June 14, 2023: The FDA has made progress in investigating a hepatitis A outbreak by identifying additional brands of frozen strawberries that may be contaminated. As a result, five new products have been recalled.
The newly identified frozen strawberry products were sold at Walmart, Costco, and HEB stores under the Great Value and Rader Farms brands. Willamette Valley Fruit distributed these products and has taken steps to recall them.
The outbreak has affected nine individuals across Washington, Oregon, and California as of June 13. Three affected individuals have required hospitalization, although no deaths have been reported.
The recalled Great Value products include
Great Value products subject to recall were sold in Walmart stores across multiple states, including Arkansas, California, Colorado, and many more.
Rader Farms products subject to recall include the organic Fresh Start smoothie blend in 48-ounce bags sold at Costco and the organic berry trio in 3-pound bags sold at HEB stores.
The organic Fresh Start smoothie blend was sold at Costco stores in Colorado, Texas, California, and Arizona, while the organic berry trio was sold at HEB stores in Texas.
This is not the first round of recalls related to the outbreak. All previous recalls involved frozen strawberries from the same growing region in Mexico.
Affected brands include Wawona Frozen Foods, California Splendor, Scenic Fruit, Trader Joe’s, and Meijer.
The FDA works closely with the companies involved to identify any additional products that may be linked to the outbreak.
Please refer to the FDA’s official update for a comprehensive list of recalled products and accompanying photos.
Hepatitis A is a highly contagious liver infection caused by the hepatitis A virus (HAV). It can be prevented through vaccination. Individuals who have consumed frozen strawberries and are experiencing symptoms of hepatitis A should seek medical attention and inform healthcare providers about their potential exposure.
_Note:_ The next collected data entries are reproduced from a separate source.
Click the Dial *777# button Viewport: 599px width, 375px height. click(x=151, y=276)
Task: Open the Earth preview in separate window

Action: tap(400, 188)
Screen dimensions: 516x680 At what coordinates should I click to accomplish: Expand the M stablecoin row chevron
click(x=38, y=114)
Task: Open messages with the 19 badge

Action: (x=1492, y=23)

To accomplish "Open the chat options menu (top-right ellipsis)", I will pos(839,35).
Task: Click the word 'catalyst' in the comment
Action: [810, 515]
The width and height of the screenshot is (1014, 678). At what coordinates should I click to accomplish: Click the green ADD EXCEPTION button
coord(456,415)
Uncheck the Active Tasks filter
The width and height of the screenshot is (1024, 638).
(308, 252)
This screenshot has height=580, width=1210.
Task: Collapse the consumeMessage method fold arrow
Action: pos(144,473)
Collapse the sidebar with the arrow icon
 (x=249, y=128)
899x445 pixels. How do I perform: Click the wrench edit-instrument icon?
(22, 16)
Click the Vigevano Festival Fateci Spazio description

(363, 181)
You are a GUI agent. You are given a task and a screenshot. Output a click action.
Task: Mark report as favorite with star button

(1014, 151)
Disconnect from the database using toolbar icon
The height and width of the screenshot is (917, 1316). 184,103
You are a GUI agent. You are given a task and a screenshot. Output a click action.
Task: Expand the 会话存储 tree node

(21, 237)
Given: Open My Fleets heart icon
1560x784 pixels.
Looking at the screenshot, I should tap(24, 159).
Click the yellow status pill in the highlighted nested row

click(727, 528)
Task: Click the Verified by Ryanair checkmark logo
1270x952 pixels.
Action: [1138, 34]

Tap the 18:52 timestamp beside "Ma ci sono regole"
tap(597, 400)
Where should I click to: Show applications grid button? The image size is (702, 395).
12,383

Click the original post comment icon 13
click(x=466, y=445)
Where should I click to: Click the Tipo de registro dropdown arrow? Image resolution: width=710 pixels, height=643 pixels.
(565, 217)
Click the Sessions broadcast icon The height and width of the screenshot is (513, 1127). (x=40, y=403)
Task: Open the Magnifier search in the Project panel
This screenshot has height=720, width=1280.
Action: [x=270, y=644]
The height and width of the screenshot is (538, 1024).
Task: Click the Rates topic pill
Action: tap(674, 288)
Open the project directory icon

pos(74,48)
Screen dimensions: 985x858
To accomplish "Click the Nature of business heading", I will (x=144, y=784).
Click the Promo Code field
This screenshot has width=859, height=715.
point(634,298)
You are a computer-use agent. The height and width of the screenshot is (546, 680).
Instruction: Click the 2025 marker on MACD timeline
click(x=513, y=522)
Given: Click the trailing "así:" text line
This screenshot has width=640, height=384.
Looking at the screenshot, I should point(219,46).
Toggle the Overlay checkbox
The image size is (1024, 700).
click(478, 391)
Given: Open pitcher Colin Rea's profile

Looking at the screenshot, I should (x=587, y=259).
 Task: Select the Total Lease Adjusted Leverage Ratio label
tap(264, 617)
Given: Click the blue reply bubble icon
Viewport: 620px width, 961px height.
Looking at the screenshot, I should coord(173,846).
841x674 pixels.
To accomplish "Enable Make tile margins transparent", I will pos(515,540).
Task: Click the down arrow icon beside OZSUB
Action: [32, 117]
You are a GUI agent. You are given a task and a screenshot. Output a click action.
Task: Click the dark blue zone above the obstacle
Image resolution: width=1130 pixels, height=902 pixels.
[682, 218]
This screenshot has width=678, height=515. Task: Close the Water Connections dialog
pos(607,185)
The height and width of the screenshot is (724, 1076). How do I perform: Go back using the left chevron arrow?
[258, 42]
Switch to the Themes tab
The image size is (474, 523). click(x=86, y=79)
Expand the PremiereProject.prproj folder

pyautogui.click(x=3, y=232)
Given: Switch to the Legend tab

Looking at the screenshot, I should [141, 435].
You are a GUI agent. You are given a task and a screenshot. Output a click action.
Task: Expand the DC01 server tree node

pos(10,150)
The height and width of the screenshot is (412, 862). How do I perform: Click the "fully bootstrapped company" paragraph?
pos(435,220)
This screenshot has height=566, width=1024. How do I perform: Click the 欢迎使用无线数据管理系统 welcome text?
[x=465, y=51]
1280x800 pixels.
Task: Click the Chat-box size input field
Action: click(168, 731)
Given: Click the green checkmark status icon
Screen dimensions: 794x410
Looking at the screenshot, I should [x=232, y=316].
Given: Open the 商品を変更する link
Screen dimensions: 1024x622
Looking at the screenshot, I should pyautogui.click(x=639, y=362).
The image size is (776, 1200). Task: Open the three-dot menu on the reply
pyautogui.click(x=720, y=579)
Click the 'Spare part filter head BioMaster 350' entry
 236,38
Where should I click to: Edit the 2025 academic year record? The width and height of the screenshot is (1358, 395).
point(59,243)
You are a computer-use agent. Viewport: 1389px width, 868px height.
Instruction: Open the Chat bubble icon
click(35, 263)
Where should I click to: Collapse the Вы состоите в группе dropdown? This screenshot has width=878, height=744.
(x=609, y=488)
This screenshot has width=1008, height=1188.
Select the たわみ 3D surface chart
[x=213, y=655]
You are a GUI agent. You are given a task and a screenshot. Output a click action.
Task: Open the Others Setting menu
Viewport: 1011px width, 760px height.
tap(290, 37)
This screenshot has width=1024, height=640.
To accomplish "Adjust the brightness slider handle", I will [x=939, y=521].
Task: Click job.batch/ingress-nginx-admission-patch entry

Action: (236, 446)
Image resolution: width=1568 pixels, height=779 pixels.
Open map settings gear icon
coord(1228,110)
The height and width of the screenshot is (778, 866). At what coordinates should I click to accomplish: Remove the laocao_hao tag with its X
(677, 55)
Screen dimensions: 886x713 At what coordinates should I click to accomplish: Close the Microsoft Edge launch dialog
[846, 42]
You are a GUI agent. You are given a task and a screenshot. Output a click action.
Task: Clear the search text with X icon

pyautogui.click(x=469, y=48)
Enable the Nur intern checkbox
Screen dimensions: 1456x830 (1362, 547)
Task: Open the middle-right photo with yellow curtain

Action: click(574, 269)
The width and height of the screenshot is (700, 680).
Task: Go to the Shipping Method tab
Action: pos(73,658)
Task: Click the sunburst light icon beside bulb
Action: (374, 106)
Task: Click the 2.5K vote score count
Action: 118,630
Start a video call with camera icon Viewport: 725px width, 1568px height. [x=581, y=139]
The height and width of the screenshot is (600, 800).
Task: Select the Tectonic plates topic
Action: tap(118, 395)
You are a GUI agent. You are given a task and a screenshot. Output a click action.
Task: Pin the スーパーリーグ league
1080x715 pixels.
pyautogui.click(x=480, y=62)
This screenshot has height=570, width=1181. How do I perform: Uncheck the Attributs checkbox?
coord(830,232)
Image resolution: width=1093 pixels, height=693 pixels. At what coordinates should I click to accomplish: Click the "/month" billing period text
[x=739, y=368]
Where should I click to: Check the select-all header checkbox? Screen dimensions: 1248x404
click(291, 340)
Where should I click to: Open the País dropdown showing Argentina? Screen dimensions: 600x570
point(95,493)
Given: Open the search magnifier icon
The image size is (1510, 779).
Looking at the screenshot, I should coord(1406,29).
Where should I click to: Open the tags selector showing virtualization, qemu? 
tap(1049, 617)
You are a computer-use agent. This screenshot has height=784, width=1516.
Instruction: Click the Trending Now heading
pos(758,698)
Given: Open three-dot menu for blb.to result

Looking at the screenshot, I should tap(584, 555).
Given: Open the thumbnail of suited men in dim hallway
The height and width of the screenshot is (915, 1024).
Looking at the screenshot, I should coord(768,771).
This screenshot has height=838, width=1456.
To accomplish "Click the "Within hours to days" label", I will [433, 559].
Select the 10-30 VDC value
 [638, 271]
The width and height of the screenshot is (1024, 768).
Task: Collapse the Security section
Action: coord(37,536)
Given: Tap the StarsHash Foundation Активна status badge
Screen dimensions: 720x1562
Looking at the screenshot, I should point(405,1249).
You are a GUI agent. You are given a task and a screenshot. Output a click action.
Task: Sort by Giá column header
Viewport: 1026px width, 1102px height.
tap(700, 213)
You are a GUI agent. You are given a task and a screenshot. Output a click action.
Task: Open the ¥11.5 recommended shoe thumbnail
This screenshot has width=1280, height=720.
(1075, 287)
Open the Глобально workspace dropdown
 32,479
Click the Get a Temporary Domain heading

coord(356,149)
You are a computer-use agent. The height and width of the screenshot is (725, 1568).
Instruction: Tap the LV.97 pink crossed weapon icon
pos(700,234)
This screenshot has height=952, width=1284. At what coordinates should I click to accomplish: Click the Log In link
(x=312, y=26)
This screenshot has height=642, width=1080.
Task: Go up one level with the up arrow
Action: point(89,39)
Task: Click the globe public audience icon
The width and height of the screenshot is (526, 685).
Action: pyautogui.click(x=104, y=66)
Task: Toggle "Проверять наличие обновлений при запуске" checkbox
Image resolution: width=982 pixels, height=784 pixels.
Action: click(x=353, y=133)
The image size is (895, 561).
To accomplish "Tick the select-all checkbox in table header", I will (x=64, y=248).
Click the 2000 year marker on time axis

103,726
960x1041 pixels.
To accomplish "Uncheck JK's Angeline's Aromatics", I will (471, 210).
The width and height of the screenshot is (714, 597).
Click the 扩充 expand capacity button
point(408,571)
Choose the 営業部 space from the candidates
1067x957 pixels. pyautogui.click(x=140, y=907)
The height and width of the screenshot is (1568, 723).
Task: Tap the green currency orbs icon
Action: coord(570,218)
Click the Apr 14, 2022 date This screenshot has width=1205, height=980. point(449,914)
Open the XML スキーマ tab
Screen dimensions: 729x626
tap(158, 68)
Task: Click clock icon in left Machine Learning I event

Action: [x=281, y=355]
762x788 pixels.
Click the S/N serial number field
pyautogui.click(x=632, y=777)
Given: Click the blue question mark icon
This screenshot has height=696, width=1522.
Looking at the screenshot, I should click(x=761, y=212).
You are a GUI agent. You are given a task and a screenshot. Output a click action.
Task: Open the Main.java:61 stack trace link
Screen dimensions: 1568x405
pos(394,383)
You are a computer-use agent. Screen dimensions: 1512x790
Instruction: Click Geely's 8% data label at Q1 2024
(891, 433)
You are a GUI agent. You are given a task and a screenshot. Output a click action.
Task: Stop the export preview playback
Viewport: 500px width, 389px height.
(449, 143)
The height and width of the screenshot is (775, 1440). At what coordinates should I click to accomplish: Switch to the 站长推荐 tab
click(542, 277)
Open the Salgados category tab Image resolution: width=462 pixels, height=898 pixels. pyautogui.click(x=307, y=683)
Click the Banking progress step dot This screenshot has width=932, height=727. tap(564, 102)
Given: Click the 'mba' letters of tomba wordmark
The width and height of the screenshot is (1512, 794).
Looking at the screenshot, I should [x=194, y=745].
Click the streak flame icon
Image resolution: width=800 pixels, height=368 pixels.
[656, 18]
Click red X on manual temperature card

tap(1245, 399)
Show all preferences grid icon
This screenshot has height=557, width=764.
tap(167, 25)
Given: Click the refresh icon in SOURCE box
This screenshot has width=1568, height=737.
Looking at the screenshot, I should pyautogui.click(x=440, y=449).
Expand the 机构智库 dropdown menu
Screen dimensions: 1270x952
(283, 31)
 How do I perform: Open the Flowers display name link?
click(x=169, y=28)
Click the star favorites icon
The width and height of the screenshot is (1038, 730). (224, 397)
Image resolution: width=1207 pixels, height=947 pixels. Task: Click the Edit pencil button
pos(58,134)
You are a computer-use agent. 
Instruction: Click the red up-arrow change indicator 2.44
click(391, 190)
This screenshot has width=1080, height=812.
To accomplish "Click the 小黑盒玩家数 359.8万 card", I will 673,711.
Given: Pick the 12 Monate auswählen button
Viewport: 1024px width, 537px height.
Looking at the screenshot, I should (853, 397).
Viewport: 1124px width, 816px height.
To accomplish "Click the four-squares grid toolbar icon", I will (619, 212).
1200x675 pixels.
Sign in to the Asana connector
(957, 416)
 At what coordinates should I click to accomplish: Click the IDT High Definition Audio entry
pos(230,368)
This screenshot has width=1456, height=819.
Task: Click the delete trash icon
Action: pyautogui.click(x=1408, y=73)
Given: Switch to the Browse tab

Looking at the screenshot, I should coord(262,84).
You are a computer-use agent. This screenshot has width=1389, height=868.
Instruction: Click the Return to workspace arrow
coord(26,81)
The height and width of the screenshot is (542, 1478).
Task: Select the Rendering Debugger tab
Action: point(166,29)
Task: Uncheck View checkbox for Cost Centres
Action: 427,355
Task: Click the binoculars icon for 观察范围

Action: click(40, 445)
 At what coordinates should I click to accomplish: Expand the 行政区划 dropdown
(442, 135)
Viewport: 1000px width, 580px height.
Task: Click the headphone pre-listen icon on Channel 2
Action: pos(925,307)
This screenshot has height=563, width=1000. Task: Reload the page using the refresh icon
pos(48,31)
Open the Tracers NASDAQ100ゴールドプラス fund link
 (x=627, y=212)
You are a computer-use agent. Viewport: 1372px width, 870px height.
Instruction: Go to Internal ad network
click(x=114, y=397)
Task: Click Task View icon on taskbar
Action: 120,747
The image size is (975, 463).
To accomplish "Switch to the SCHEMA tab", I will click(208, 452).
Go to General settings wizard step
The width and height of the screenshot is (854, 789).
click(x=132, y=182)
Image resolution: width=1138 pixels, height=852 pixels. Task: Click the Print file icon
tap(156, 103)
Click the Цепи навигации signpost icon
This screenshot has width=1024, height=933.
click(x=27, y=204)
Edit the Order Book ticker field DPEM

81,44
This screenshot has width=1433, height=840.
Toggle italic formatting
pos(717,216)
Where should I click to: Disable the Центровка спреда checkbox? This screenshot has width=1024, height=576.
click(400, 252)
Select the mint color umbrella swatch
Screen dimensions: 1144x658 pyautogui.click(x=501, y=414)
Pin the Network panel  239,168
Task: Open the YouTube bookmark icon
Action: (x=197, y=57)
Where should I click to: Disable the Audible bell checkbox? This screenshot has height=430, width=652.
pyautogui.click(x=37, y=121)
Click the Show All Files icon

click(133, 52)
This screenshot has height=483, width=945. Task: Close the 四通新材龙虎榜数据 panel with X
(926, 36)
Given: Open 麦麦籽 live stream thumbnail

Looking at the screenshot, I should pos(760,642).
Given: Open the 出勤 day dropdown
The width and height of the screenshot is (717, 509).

Hepatitis A symptoms can vary, with adults more likely to experience them than children. Symptoms typically appear between two and seven weeks after infection, with an average of 28-30 days. They usually last less than two months but, in some cases, can persist for up to six months.
Symptoms may include yellowing of the skin or eyes, loss of appetite, nausea, stomach pain, fever, dark urine, light-colored stools, diarrhea, joint pain, and fatigue.
It’s important to note that individuals can spread the infection even without exhibiting symptoms. Additionally, transmission can occur up to two weeks before symptoms manifest.